Gerçi Ruslar görüşmeyi tamamen iptal etmemişler, bir “erteleme” söz konusu olan. Ancak barış için ümitli olma ihtimali geçici olarak da olsa ortadan kalkmış görünüyor.

Tam anlaşma imzalamaya yaklaşmışken! İlginç! 2 yıl önce İstanbul’daki gibi.

Belki de birileri Kursk operasyonu ile kasıtlı olarak bu ihtimali baltalamayı hedeflediler. Belki birileri “daha fazla silah ve yardım” sözü verecekleri yeni bir oyun planıyla Zelenski’nin aklına girdiler. Olabilir mi? Olanlar olacakların teminatı çünkü! Öyle ise acaba bu birileri kim olabilir ki?

Hemen bir tarama yapalım. Aaa, ABD’nin savaş çığırtkanı senatörleri Lindsey Graham (Cumhuriyetçi -Güney Karolina) ile Richard Blumenthal (Demokrat-Connecticut) da Kiev’deymiş. Tesadüfe bakın, İkinci Dünya Savaşı'ndan bu yana Rus topraklarına yönelik en büyük saldırı anlamına gelen Kursk operasyonu binlerce Ukraynalı askerin Rusya’nın batı sınırını geçmesiyle 6 Ağustos'ta başlıyor. Amerikalı senatörler hemen soluğu Kiev’de alıyorlar. 12 Ağustos’ta yaptıkları basın açıklamasında da “savaşın gidişatının Putin ve yandaşları aleyhine döndüğüne dair her zamankinden daha fazla umutluyuz. Ukrayna'nın Rusya'nın Kursk bölgesinde saldırıya geçme kararı cesur ve parlak bir karardı,” diyor ve Zelenski’den Ukrayna ordusunun ihtiyaçlarını dinleyip “Eylül ayında Kongre’den ‘Stand With Ukraine Act’ adıyla yeni bir askeri yardım yasası geçireceklerinin” müjdesini veriyorlar. Hatta Zelenski’nin, emekli NATO F-16 savaş pilotlarını askere almak yönündeki planını desteklediklerini ifade ediyorlar.

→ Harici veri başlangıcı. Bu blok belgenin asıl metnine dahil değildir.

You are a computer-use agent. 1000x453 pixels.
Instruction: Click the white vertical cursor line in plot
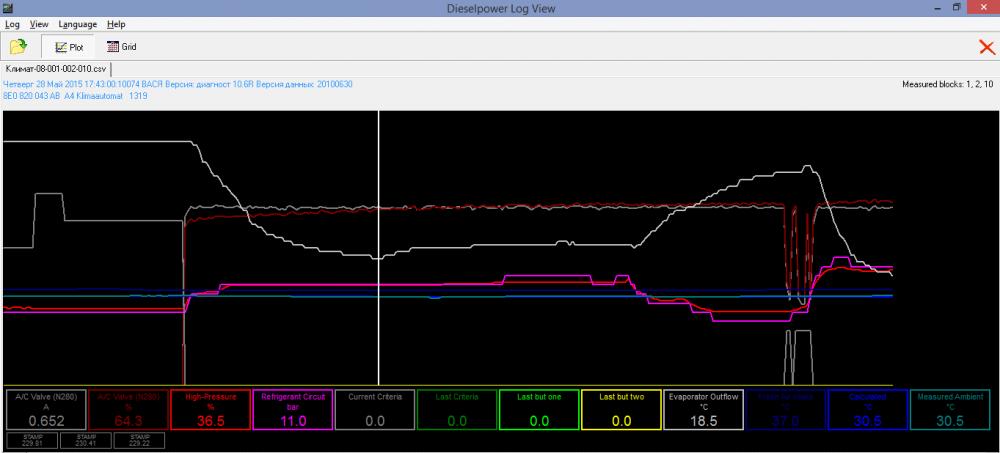[378, 250]
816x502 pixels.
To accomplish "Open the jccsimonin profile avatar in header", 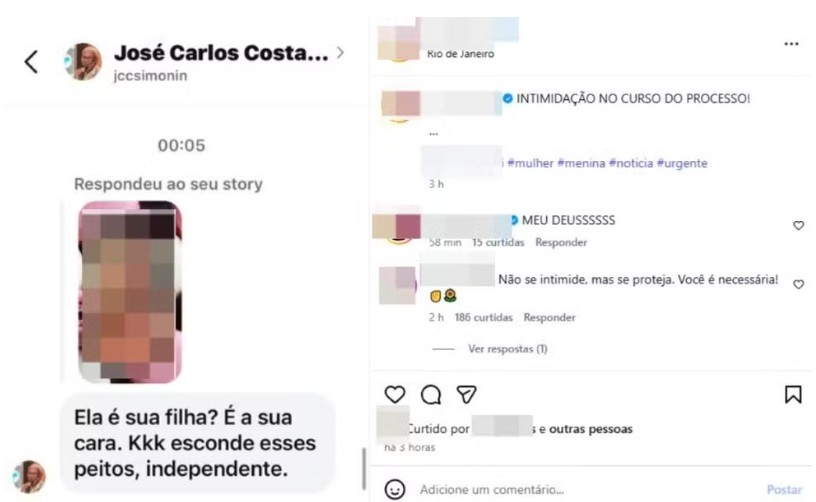I will tap(82, 61).
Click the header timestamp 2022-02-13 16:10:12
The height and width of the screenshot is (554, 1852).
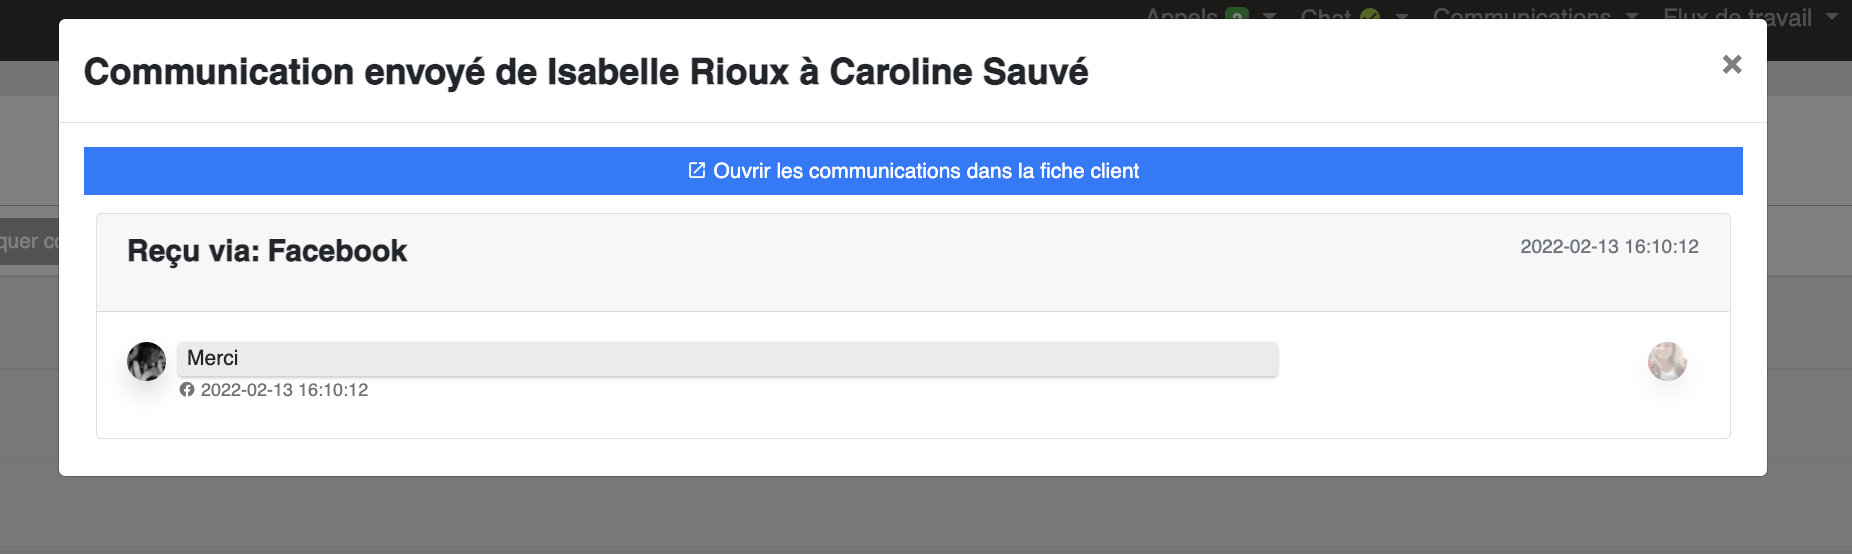click(1609, 247)
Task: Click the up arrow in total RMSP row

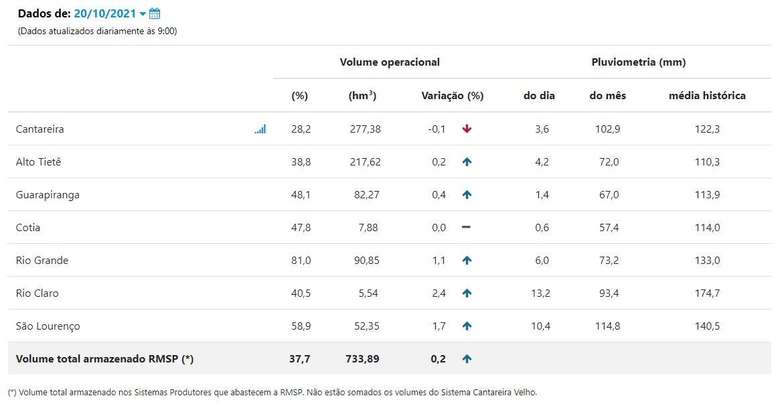Action: coord(466,358)
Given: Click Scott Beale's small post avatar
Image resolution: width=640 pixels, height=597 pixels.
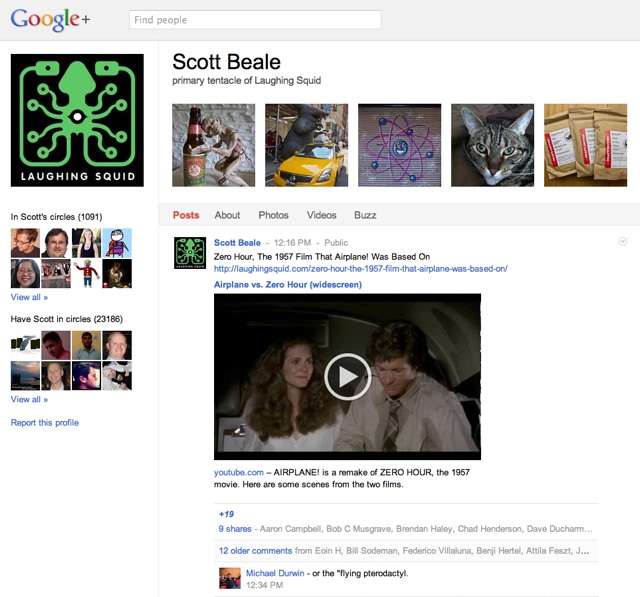Looking at the screenshot, I should coord(189,253).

Kongre’ye ve vergi mükelleflerine mesajları açık: Bakın, hava Putin aleyhine dönüyor. Let’s “Stand With Ukraine!”

İşte silahlar bir kez konuşmaya başlayınca barışın neden başta düşünülenden zorlaştığını gösteren bir başka örnek.

Peki Graham’ın “cesur ve parlak karar” diye nitelediği Kursk harekatının askeri hedefi ne ola ki?

Ukrayna tarafı bu konuda konuşmamayı tercih ediyor. Ruslar ise net. Rusya'nın Çeçen Cumhuriyeti'nden Akhmat Özel Kuvvetleri komutanı Tümgeneral Abdi Alaadinov, geçen haftanın başlarında, Rus ordusunun elde ettiği istihbarata göre, Ukrayna saldırısının gerçek amacının [Kurçatov kasabasındaki] Kursk nükleer santralini ele geçirmek olduğunu söyledi. Rusya’daki en büyük 3 nükleer enerji tesisinden birini ele geçirip bir koz sahibi olmak.

Savaş böyle bir şey işte! Dimyat’a pirince giderken evdeki bulgurdan olmak! Arada da birileri gelir, “Aaa, nereye böyle daha T-bone steak yiyecektik” der.